BEGIN Material for this exercise

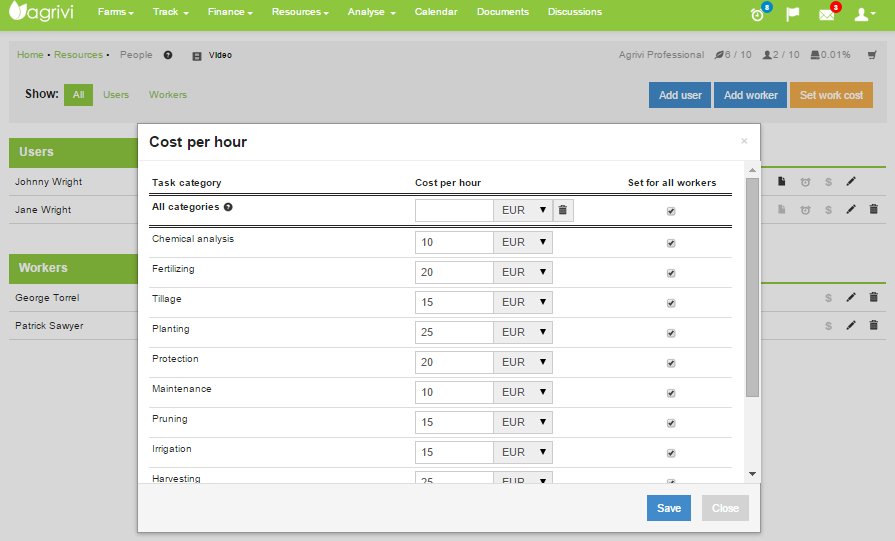Toggle the All categories workers checkbox
The height and width of the screenshot is (541, 895).
tap(671, 212)
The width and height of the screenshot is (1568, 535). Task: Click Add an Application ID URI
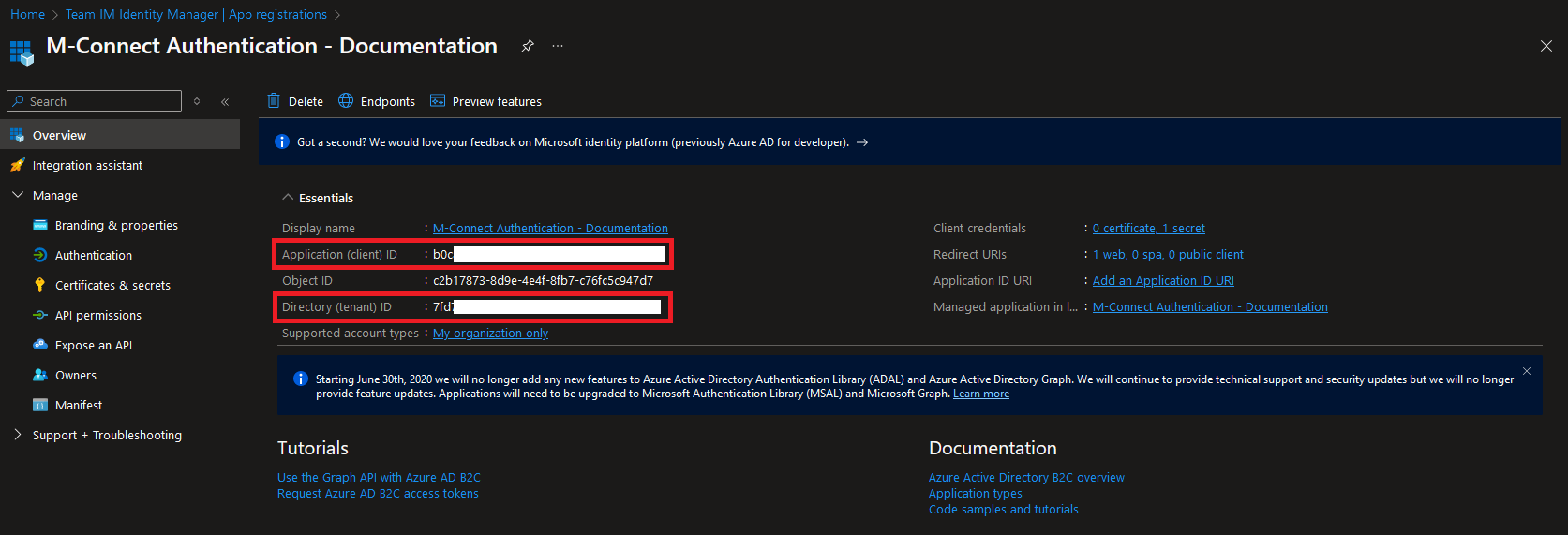pos(1163,281)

END Material for this exercise

* [Requirement]: Print, exactly as written, the lines from the one containing "The width and" to the end of the material, both ends included, and nothing else; no pictures.

* [Solution to this exercise]:
The width and height of the screenshot is (1568, 535). Task: Click Add an Application ID URI
pos(1163,281)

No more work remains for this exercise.